Robust UAV Jittering and Task Scheduling in Mobile Edge Computing with Data Compression
Bin Li, Xiao Zhu, Junyi Wang
TL;DR
This work tackles energy-efficient operation in UAV-enabled mobile edge computing under three-dimensional UAV jitter. It casts joint trajectory, data compression, offloading, and edge/computation resource allocation as a Markov decision process and solves it with the randomized ensembled double Q-learning (REDQ) algorithm, leveraging multiple Q-functions and entropy regularization for robust, efficient learning in continuous action spaces. The proposed REDQ-based method accounts for data compression effects and enables cooperation between a UAV and a ground BS, achieving notable energy savings compared with PPO and A2C baselines in extensive simulations. The study provides a practical framework for robust MEC in complex environments and points to promising directions for multi-UAV extensions.
Abstract
Data compression technology is able to reduce data size, which can be applied to lower the cost of task offloading in mobile edge computing (MEC).
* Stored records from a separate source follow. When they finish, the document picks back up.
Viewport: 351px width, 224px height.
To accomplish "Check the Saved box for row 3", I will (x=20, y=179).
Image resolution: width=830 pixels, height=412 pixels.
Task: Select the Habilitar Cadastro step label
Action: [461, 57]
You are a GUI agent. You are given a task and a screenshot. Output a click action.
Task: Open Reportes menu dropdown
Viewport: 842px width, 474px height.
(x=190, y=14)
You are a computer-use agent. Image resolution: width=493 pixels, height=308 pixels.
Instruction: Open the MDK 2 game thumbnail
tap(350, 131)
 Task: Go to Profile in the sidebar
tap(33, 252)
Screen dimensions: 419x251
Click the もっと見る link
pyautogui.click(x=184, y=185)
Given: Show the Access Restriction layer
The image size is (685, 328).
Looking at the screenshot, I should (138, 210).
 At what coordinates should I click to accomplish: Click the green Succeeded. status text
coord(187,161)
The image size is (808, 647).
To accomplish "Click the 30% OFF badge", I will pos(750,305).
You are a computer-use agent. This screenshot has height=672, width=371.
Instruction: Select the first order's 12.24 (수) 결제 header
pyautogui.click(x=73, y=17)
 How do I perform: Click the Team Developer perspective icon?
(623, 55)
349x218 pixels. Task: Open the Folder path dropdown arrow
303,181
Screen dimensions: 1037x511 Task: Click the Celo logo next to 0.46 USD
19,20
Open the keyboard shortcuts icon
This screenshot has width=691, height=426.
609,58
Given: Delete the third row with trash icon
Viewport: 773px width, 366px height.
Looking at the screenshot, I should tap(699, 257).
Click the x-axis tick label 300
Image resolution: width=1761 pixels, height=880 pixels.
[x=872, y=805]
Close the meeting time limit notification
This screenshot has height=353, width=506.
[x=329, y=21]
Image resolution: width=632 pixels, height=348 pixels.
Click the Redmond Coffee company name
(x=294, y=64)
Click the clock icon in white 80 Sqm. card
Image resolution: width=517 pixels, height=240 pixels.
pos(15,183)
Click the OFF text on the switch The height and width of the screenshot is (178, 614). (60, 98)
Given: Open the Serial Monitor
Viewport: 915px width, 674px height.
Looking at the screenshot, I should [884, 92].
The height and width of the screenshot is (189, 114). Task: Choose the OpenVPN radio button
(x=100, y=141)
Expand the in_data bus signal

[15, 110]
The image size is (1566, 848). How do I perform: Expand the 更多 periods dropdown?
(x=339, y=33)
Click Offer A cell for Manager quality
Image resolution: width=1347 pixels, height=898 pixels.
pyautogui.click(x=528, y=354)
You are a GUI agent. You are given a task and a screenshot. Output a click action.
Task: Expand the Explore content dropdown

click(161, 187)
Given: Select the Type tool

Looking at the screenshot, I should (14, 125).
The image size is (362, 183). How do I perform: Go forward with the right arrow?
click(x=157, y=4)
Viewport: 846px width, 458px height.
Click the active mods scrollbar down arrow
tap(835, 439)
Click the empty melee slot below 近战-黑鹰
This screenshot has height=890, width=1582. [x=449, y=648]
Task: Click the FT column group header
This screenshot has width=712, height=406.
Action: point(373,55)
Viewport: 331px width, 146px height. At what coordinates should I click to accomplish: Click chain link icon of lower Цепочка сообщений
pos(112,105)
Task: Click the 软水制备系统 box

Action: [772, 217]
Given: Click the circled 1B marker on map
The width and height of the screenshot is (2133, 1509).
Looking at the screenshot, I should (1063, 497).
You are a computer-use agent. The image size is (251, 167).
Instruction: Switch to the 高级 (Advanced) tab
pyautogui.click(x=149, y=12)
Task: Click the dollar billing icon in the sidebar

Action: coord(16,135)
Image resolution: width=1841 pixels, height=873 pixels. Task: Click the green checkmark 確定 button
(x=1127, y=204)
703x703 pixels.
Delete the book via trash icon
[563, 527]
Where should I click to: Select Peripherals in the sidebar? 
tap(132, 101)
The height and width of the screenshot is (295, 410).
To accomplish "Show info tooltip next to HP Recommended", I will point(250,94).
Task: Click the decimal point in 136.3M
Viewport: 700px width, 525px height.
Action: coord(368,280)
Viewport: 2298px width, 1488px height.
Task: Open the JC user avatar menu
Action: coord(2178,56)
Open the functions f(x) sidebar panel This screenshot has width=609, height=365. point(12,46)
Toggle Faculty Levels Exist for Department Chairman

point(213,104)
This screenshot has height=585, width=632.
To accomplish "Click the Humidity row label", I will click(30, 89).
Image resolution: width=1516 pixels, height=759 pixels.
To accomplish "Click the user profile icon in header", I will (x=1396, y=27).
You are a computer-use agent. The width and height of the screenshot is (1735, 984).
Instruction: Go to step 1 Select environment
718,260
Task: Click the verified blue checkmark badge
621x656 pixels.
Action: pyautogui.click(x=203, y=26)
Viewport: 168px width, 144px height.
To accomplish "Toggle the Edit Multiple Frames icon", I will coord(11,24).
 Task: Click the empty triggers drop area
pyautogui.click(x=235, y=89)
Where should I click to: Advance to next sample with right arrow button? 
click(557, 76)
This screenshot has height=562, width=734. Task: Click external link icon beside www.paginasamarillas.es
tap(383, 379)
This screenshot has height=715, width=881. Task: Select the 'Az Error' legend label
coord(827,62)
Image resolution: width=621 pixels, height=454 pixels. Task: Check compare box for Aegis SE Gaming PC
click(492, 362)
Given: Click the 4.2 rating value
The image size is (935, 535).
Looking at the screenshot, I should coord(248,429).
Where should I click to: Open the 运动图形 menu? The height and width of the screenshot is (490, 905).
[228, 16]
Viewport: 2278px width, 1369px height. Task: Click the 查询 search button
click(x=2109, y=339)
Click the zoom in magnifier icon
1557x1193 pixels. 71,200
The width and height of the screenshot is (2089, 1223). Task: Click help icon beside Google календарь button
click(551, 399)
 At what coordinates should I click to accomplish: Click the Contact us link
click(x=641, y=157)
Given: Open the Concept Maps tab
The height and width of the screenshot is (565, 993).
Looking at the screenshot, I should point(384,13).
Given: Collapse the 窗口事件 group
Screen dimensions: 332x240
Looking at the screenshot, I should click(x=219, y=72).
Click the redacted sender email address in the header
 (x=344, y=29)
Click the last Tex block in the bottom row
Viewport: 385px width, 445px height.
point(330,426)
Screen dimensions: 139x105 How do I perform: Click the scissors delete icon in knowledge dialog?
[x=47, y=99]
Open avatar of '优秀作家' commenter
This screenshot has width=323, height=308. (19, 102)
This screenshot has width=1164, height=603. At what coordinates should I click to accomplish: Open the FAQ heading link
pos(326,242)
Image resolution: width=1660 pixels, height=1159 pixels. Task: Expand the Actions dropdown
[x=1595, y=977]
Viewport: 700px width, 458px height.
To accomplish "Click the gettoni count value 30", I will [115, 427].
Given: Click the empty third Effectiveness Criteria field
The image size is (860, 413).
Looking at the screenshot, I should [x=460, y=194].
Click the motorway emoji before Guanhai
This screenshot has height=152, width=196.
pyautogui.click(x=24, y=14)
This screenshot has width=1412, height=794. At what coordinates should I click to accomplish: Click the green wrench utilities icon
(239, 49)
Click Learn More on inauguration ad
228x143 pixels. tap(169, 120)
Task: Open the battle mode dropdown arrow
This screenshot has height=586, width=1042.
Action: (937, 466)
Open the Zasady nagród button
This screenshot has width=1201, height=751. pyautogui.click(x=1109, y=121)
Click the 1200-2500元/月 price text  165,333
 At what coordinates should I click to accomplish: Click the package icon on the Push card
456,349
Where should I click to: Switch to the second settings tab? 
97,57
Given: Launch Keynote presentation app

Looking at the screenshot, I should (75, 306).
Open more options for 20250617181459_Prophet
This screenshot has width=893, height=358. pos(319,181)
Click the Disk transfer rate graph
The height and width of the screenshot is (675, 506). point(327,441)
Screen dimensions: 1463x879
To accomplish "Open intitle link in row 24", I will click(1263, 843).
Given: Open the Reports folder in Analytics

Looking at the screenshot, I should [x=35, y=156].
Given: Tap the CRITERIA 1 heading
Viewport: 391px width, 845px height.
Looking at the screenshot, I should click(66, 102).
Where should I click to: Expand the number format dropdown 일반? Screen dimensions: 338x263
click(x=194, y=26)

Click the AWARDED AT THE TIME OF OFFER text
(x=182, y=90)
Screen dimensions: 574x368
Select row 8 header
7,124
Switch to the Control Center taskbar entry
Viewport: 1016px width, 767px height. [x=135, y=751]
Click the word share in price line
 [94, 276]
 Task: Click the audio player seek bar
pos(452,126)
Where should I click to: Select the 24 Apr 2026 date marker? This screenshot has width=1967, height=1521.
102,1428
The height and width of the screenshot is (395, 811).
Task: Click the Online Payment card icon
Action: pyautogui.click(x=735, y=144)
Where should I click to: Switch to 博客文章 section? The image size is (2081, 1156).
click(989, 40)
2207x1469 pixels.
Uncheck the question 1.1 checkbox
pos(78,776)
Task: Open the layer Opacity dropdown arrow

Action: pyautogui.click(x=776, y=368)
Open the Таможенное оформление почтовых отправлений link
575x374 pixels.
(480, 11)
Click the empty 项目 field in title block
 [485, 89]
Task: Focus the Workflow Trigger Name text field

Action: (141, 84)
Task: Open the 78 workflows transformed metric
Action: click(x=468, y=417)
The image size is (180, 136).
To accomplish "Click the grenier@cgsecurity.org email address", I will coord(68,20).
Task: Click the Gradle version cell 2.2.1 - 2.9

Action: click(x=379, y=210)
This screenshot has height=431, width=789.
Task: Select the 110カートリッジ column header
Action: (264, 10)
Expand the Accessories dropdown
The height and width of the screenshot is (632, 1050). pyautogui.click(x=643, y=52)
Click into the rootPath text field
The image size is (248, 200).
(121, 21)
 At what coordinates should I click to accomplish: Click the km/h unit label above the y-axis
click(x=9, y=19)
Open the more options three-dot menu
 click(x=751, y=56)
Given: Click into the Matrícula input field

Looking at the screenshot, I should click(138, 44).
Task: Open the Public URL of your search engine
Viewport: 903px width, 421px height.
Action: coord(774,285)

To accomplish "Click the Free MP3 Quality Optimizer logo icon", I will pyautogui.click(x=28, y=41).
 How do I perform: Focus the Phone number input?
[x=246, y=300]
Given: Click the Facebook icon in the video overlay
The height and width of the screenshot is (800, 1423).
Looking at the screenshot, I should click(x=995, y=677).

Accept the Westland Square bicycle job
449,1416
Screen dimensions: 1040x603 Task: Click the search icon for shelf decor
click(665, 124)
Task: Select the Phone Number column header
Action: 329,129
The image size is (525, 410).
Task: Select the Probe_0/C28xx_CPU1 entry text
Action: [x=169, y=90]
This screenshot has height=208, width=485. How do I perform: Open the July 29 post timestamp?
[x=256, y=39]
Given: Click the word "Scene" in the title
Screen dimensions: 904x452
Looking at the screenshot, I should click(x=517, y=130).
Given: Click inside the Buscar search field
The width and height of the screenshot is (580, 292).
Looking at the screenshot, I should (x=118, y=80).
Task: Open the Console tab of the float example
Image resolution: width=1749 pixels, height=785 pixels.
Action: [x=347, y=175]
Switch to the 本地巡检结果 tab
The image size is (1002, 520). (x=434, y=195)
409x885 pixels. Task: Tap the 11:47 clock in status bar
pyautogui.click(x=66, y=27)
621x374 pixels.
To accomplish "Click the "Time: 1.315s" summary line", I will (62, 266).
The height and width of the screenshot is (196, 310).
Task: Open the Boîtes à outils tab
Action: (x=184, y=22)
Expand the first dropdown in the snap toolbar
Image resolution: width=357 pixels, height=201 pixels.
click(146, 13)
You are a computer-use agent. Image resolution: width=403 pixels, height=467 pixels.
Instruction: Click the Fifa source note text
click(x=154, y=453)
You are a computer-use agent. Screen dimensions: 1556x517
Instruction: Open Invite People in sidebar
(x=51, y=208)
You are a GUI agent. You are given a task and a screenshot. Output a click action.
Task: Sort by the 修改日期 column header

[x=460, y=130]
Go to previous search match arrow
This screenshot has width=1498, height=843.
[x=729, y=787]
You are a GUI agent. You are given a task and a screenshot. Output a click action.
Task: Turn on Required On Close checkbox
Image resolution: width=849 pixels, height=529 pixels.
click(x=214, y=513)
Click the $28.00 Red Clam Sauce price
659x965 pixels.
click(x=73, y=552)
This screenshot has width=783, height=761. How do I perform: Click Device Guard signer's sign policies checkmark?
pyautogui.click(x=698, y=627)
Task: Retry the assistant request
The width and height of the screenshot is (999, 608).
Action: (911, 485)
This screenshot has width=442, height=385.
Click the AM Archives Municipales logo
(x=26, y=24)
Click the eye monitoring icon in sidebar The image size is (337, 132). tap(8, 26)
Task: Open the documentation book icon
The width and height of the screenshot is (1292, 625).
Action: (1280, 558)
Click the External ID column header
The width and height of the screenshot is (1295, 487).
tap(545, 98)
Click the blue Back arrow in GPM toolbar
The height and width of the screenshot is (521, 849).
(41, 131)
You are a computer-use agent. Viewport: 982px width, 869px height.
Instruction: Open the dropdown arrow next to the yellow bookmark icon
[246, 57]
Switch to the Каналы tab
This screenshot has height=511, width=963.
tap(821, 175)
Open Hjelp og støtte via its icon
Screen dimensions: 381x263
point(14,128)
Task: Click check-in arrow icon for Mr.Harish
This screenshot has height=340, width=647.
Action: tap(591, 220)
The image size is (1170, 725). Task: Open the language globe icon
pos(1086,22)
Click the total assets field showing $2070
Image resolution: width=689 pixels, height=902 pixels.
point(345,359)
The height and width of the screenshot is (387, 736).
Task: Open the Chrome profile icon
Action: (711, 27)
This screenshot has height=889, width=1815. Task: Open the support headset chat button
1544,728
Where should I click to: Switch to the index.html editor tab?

This paper addresses the practical challenges for robust trajectory and scheduling optimization based on data compression in the unmanned aerial vehicle (UAV)-assisted MEC, aiming to minimize the sum energy cost of terminal users while maintaining robust performance during UAV flight. Considering the non-convexity of the problem and the dynamic nature of the scenario, the optimization problem is reformulated as a Markov decision process. Then, a randomized ensembled double Q-learning (REDQ) algorithm is adopted to solve the issue. The algorithm allows for higher feasible update-to-data ratio, enabling more effective learning from observed data. The simulation results show that the proposed scheme effectively reduces the energy consumption while ensuring flight robustness. Compared to the PPO and A2C algorithms, energy consumption is reduced by approximately $21.9\%$ and $35.4\%$, respectively. This method demonstrates significant advantages in complex environments and holds great potential for practical applications.